(Beginning of Dataset content)

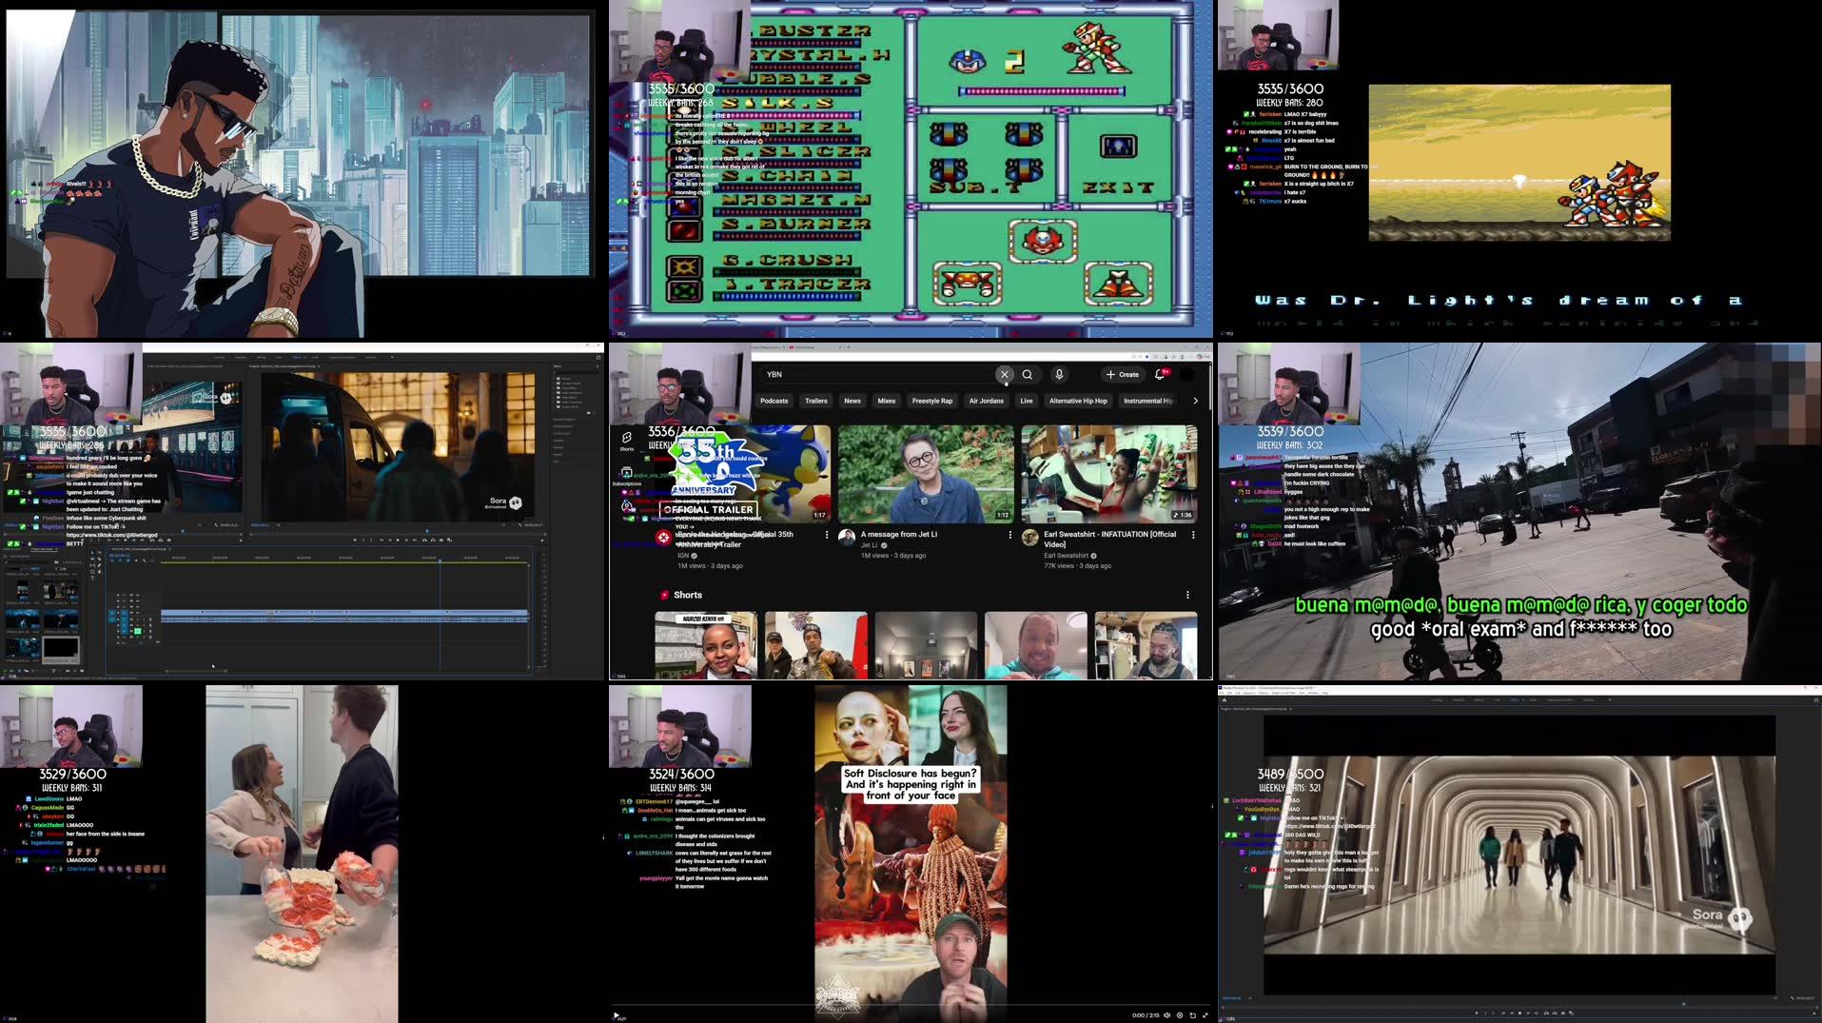The width and height of the screenshot is (1822, 1023).
Task: Click the Home icon in Premiere Pro's toolbar
Action: 1224,699
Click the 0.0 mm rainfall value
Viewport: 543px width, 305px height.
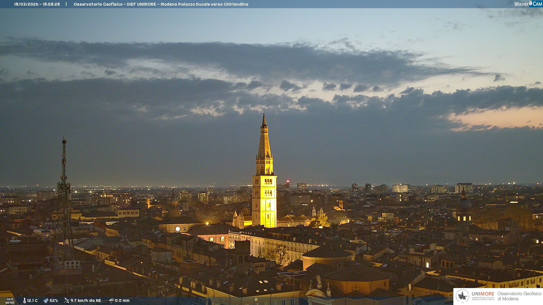(x=122, y=300)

(End of Dataset content)

## What needs to be done
From the line containing "Click the 0.0 mm rainfall value" down to the last line of the data above, transcribe exactly those lines and no others; omit the pictures.

## Exercise output
Click the 0.0 mm rainfall value
Viewport: 543px width, 305px height.
(x=122, y=300)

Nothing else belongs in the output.